The invariant obtained in this work is a parameter that characterizes the symmetry of the supramolecular system, and it can also be applied in other studies: for example, in studies of fluctuating asymmetry. Fluctuating asymmetry serves as an indicator of problems in the development of an organism. A change in the phenotype is a consequence of strong environmental influences affecting genome and transcriptome.

It is of interest to establish a connection between the visually detectable manifestations of fluctuating asymmetry (for example, described in (Vilaseka [30])) and the values of the invariant in the genome: DNA molecules in their aqueous environment. The value of this parameter can be determined using DSC.

It is also of interest to establish a connection between changes in supramolecular chirality and changes in the parameter characterizing the symmetry of the supramolecular system. Supramolecular chirality concerns all aspects of chirality (transfer, generation, amplification, memorization, and modulation) in the case of non-covalent interactions. The paper (Fujiki [31]) notes that many physical and chemical properties of macromolecules and polymers are influenced by solvent molecules. Solvent molecules have great conformational freedom, since they are associated with macromolecules and polymers by non-covalent bonds. This conclusion is in line with the main theses of the current work.

Symmetry plays an important role in chiral recognition (Simonneaux [32]).
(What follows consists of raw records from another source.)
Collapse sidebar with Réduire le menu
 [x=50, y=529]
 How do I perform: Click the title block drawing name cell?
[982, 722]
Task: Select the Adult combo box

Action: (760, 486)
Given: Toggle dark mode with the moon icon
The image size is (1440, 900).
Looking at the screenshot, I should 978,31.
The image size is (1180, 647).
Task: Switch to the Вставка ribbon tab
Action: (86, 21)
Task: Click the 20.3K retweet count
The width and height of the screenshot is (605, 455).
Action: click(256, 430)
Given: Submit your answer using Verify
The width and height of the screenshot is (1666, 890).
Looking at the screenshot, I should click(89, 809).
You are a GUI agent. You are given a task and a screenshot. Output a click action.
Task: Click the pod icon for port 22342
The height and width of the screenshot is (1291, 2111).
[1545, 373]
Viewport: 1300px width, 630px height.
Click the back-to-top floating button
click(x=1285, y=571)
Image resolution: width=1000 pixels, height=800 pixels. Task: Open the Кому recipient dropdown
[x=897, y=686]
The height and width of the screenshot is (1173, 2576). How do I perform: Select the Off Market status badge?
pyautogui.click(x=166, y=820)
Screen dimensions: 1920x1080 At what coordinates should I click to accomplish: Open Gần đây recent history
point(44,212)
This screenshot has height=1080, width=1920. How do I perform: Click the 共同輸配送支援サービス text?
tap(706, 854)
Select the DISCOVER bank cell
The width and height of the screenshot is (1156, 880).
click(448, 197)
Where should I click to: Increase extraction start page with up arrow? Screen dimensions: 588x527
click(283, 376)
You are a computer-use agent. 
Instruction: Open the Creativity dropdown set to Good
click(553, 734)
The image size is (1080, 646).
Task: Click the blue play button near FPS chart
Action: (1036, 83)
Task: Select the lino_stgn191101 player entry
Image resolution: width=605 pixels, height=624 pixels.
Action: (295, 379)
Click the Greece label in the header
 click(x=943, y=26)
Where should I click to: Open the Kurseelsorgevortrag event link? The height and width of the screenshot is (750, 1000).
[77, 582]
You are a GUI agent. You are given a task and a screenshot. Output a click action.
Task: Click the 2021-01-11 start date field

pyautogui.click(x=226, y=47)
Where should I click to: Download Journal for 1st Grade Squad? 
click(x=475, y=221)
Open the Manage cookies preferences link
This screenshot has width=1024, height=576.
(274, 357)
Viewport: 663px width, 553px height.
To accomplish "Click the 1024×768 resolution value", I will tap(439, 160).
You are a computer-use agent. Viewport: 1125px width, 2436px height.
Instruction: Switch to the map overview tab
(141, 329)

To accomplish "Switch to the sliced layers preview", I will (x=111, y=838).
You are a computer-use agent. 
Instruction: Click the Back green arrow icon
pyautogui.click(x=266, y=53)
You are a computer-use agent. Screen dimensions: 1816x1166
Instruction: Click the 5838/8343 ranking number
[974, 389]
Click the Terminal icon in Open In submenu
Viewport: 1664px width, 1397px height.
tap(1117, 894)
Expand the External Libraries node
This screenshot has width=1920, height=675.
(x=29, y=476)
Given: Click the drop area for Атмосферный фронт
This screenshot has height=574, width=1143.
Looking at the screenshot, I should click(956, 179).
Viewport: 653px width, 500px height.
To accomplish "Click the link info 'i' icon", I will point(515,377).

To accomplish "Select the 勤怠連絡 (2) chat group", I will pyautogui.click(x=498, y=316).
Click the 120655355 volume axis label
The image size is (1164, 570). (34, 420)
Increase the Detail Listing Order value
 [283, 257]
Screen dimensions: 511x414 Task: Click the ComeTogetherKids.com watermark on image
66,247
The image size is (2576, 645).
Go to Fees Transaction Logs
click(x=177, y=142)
The quantitative evaluation of the chirality of supramolecular systems remains one of the significant topics in biophysics. In the article (Sidorova [33]) the authors have proposed methods for determining the protein’s chirality through quantitative analysis. It is interesting to compare their results with the results of measuring a parameter characterizing the symmetry of the supramolecular structure of a protein with its aqueous environment. The value of this parameter can be determined using DSC.

The results obtained in the current work can be applied in other studies related to the symmetry of supramolecular systems.